- [Work required]: Which lines of the entries below contain the word "location"? Copy each of those lines in full.

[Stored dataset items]
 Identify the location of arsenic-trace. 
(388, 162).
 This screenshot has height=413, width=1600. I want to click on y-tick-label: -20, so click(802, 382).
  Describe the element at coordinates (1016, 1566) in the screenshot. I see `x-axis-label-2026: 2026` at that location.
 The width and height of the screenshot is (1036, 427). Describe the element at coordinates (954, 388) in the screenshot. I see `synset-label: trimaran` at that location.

- [Answer for this exercise]:
 Identify the location of arsenic-trace. 
  Describe the element at coordinates (1016, 1566) in the screenshot. I see `x-axis-label-2026: 2026` at that location.
 The width and height of the screenshot is (1036, 427). Describe the element at coordinates (954, 388) in the screenshot. I see `synset-label: trimaran` at that location.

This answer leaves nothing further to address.